* **Your task**
Could you print all of the data below again, exactly?

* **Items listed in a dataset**

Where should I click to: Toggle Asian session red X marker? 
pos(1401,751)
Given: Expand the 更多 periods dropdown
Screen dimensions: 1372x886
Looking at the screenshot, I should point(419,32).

* **Task answer**
Where should I click to: Toggle Asian session red X marker? 
pos(1401,751)
Given: Expand the 更多 periods dropdown
Screen dimensions: 1372x886
Looking at the screenshot, I should point(419,32).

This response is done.